AI Article Synopsis

  • Celiac disease (CD) is a chronic inflammatory disorder causing damage to the small intestine due to the consumption of gluten from wheat, barley, and rye.
  • Despite understanding its genetic components, the precise mechanisms behind CD are still unclear.
  • The review discusses the evolution of CD risk genes, suggesting that their distribution resulted from a combination of deterministic selection and random processes rather than a response to a singular event like the advent of agriculture.

Article Abstract

Celiac disease (CD) is a multifactorial chronic inflammatory condition that results in injury of the mucosal lining of the small intestine upon ingestion of wheat gluten and related proteins from barley and rye. Although the exact mechanisms leading to CD are not fully understood, the genetic basis of CD has been relatively well characterized. In this review we briefly review the history of discovery, clinical presentation, pathophysiology, and current understanding of the genetics underlying CD risk.
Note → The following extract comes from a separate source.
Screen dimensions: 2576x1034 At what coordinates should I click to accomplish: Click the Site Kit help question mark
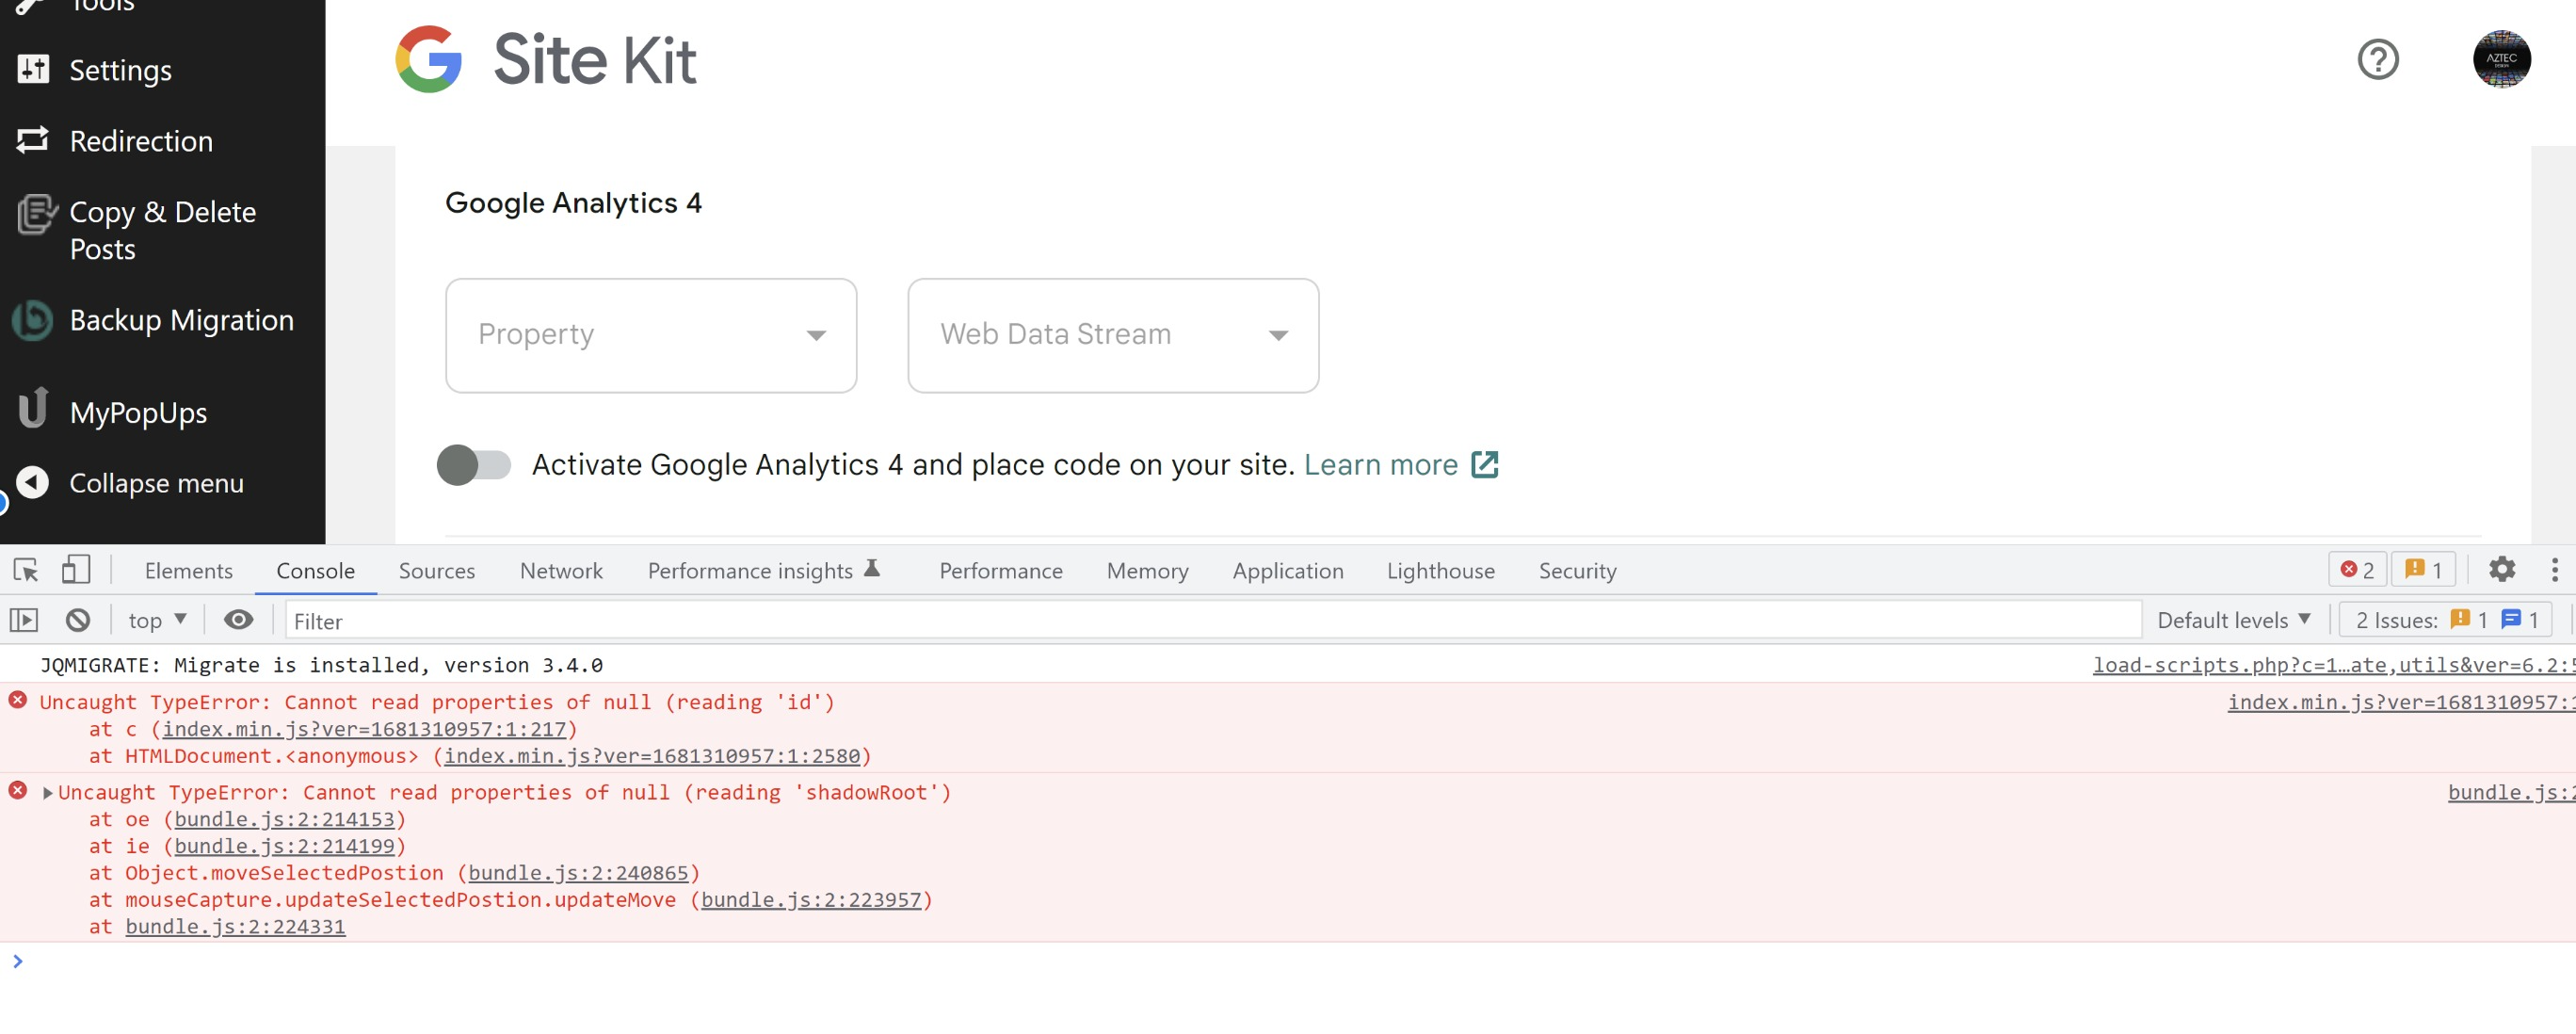(x=2377, y=60)
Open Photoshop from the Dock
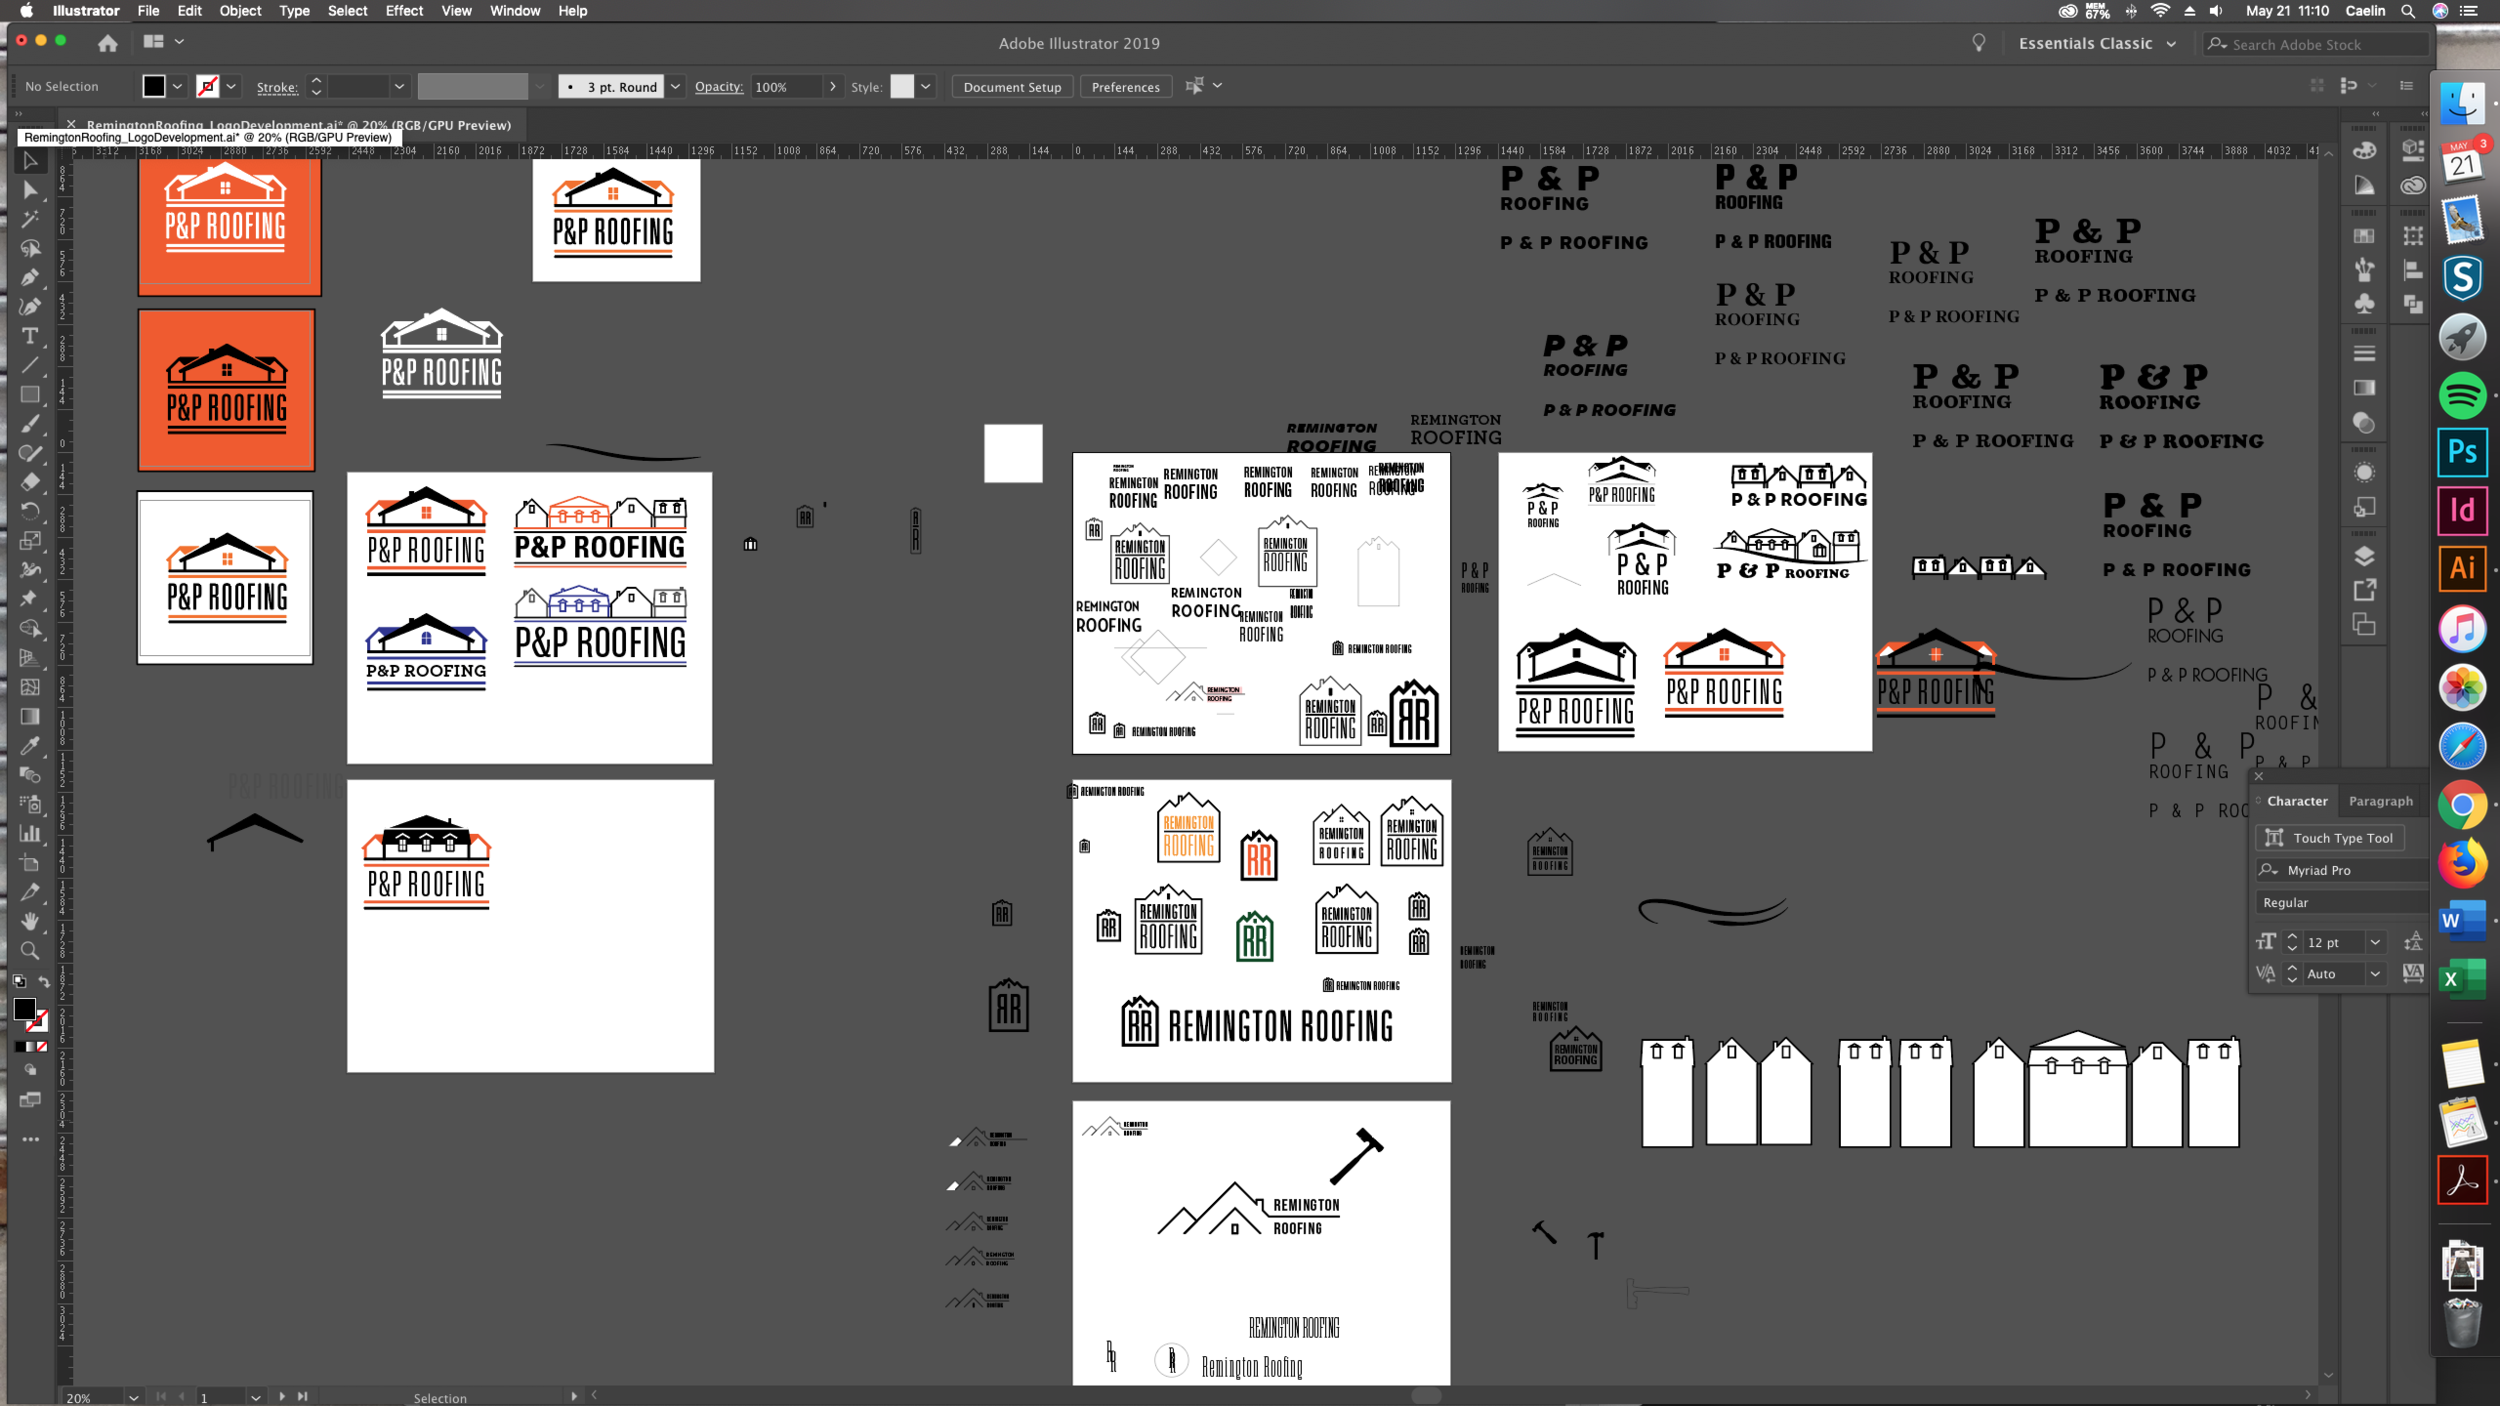 2462,452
Then, we discuss what is known about the current distribution and evolutionary history of genes underlying CD risk in light of other evolutionary models of disease. Specifically, we conclude that the set of loci underlying CD risk did not cohesively evolve as a response to a single past selection event such as the development of agriculture. Rather, deterministic and stochastic evolutionary processes have both contributed to the present distribution of variation in CD risk loci. Selection has shaped some components of this network, but this selection appears to have occurred at different points in the past. Other parts of the CD risk network have likely arisen due to stochastic processes such as genetic drift.